A União Europeia prepara uma proposta de lei para restringir o acesso de menores de 15 anos a redes sociais, plataformas de compartilhamento de vídeos, chatbots de inteligência artificial e jogos online. Segundo um rascunho de documento legal obtido pela AFP, o chamado EU KIDS Act impediria que crianças e adolescentes abaixo dessa idade criassem contas de forma autônoma, com regras diferentes conforme a faixa etária e maior participação dos pais.

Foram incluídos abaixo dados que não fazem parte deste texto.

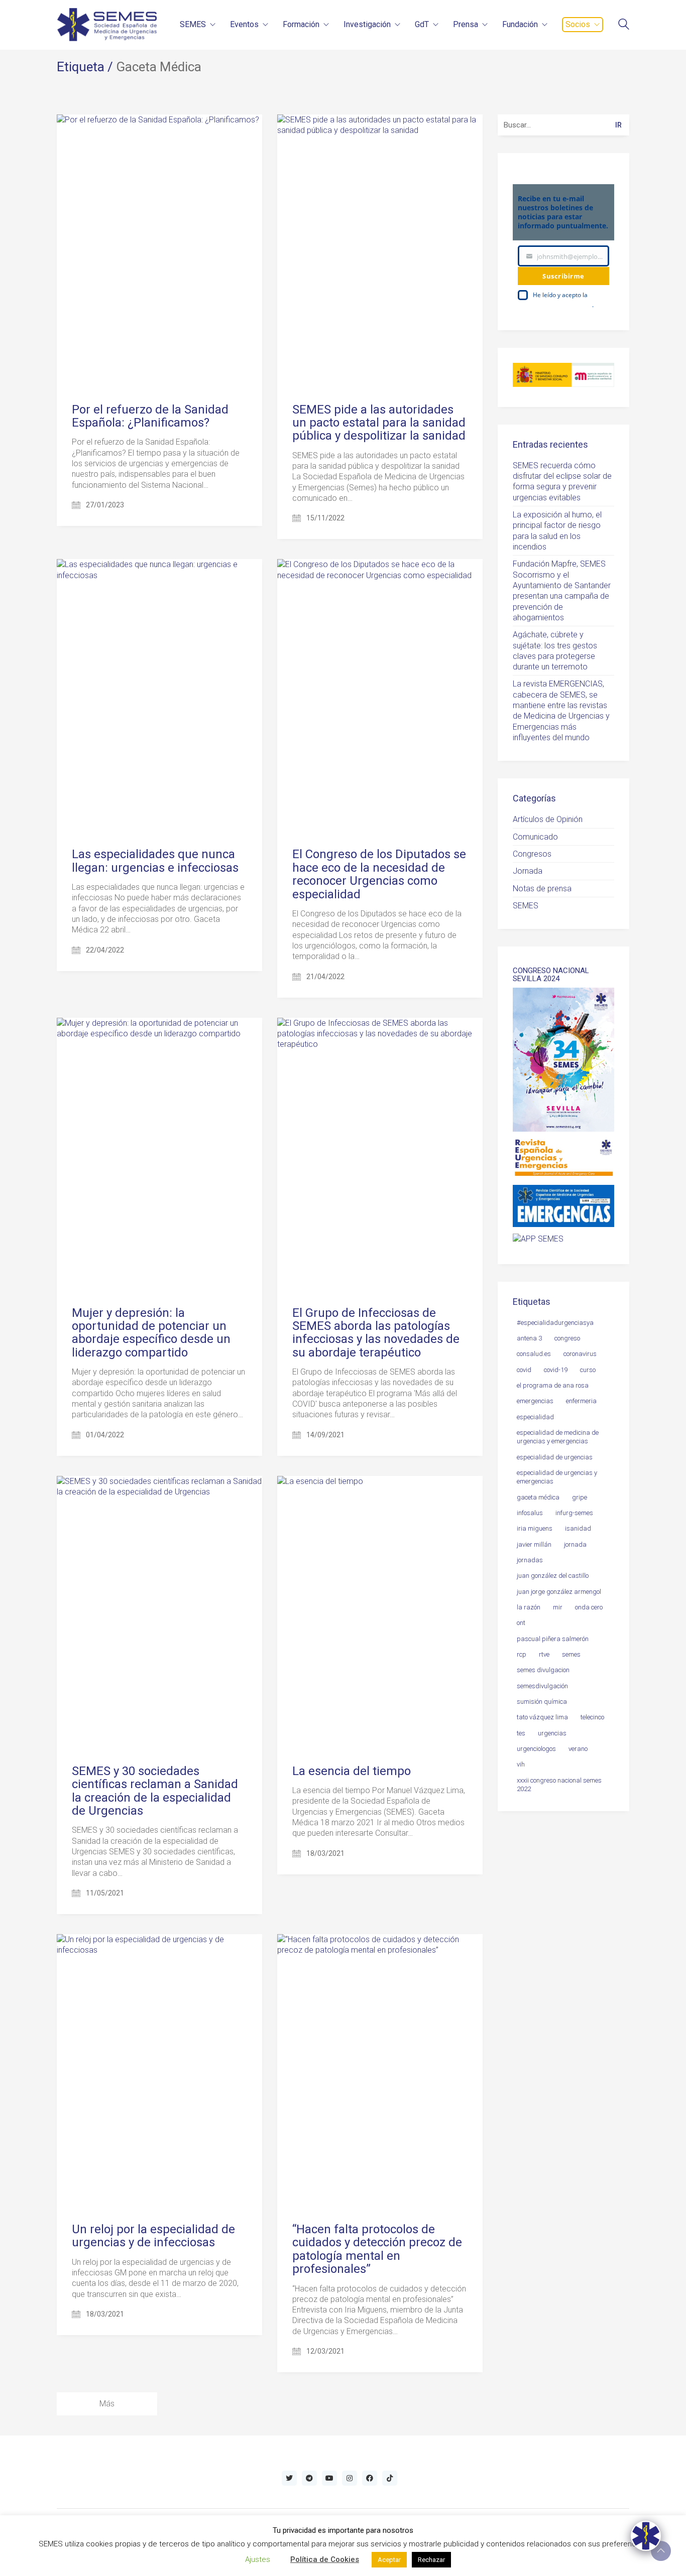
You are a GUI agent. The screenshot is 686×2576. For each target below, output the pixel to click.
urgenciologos (536, 1748)
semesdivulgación (542, 1686)
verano (578, 1748)
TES (521, 1733)
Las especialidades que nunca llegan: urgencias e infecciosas (155, 861)
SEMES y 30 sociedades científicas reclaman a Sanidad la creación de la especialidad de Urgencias (155, 1791)
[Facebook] (369, 2478)
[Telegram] (309, 2478)
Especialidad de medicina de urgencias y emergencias (558, 1437)
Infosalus (530, 1513)
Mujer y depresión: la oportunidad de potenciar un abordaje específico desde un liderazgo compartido (151, 1333)
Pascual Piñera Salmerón (553, 1639)
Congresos (532, 854)
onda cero (589, 1607)
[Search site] (623, 25)
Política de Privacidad (562, 305)
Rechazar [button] (431, 2559)
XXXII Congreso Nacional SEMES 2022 (559, 1785)
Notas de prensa (542, 888)
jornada (575, 1544)
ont (521, 1622)
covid (524, 1370)
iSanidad (578, 1528)
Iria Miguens (534, 1528)
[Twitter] (289, 2478)
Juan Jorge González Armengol (559, 1591)
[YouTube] (329, 2478)
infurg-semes (574, 1513)
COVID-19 (555, 1370)
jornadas (530, 1560)
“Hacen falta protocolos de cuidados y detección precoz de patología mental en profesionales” (377, 2249)
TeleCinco (592, 1717)
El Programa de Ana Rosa (553, 1385)
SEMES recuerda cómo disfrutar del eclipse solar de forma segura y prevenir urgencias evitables (562, 481)
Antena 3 (529, 1338)
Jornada (527, 871)
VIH (521, 1764)
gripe (579, 1497)
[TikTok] (389, 2478)
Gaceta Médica (538, 1497)
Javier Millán (534, 1544)
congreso (567, 1338)
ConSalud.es (534, 1354)
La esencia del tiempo (351, 1771)
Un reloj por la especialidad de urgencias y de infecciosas (153, 2236)
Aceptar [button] (389, 2559)
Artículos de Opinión (548, 819)
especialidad (535, 1417)
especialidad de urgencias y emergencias (557, 1477)
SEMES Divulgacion (543, 1670)
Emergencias (535, 1401)
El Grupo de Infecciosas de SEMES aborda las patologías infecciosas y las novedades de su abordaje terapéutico (376, 1333)
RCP (521, 1654)
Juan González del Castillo (553, 1575)
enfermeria (581, 1401)
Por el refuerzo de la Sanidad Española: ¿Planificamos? (150, 416)
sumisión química (542, 1701)
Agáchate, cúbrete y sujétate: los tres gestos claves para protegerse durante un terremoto (555, 650)
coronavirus (580, 1354)
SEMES (525, 905)
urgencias (552, 1733)
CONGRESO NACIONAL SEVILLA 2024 (551, 975)
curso (588, 1370)
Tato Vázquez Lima (542, 1717)
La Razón (528, 1607)
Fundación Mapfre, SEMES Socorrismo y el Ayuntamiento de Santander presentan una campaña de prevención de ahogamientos (562, 590)
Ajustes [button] (257, 2559)
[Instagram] (349, 2478)
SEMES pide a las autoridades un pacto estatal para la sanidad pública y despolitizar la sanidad (379, 423)
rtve (544, 1654)
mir (557, 1607)
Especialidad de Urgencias (555, 1457)
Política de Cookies (324, 2559)
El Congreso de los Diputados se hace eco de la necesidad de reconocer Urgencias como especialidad (379, 874)
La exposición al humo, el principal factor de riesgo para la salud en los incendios (557, 531)
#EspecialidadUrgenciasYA (555, 1322)
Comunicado (535, 837)
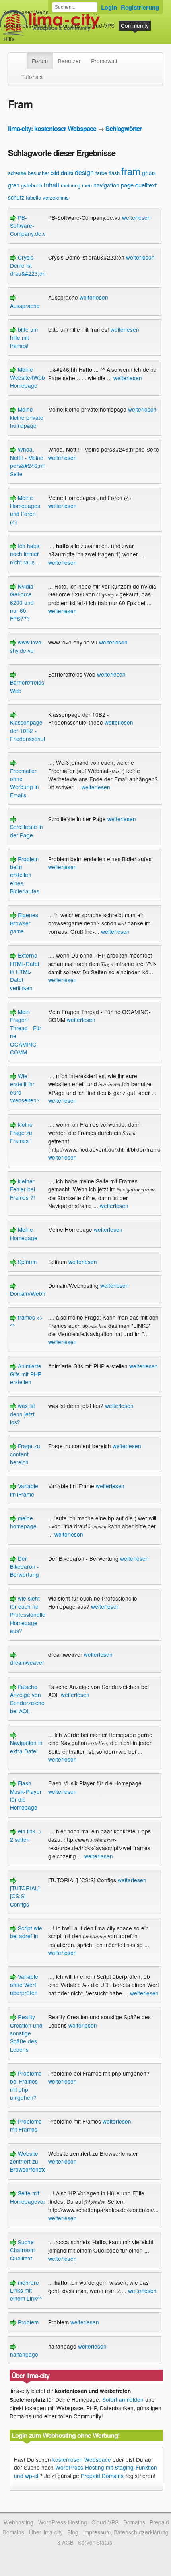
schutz (16, 197)
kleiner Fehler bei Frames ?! (22, 1189)
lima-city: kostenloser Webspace (52, 128)
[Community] (21, 57)
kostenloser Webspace (32, 12)
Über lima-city (46, 2532)
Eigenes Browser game (24, 923)
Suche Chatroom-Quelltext (23, 2250)
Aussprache (25, 305)
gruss (149, 173)
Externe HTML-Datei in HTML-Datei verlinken (24, 971)
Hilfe (9, 39)
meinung (70, 185)
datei (67, 172)
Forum (40, 61)
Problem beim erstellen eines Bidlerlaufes (24, 875)
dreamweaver (27, 1662)
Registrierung (140, 7)
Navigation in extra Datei (26, 1747)
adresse (17, 173)
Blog (72, 2532)
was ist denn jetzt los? (22, 1414)
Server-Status (95, 2542)
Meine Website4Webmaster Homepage (36, 378)
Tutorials (32, 77)
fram (130, 171)
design (84, 172)
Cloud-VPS (101, 25)
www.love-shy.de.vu (26, 646)
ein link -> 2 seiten (26, 1835)
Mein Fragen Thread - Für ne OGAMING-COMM (25, 1032)
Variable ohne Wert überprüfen (24, 1984)
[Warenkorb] (21, 35)
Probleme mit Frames (26, 2125)
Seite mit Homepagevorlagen (34, 2197)
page (127, 185)
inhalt (51, 184)
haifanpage (24, 2354)
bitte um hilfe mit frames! (24, 337)
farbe (101, 173)
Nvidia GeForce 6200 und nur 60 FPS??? (22, 602)
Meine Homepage (23, 1233)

A proposta também prevê que as empresas adotem o princípio de “segurança por design”, com mudanças na forma como os serviços são desenvolvidos para reduzir riscos ao público infantil. Entre as medidas citadas estão a retirada de recursos considerados potencialmente viciantes, como rolagem infinita, notificações artificiais e determinados sistemas de recompensa.
A iniciativa ganhou força após a pressão de países, como França e Grécia, e medidas adotadas pela Austrália, que proibiu o acesso de menores de 16 anos a determinadas plataformas. Na União Europeia, porém, a proposta estabelece regras diferentes de acordo com a idade do usuário.
A Comissão Europeia também prevê uma taxa de supervisão cobrada das próprias plataformas para financiar a fiscalização. As novas regras devem complementar o Ato de Serviços Digitais (DSA), que já estabelece obrigações para grandes serviços digitais e prevê multas de até 6% do faturamento global anual das empresas.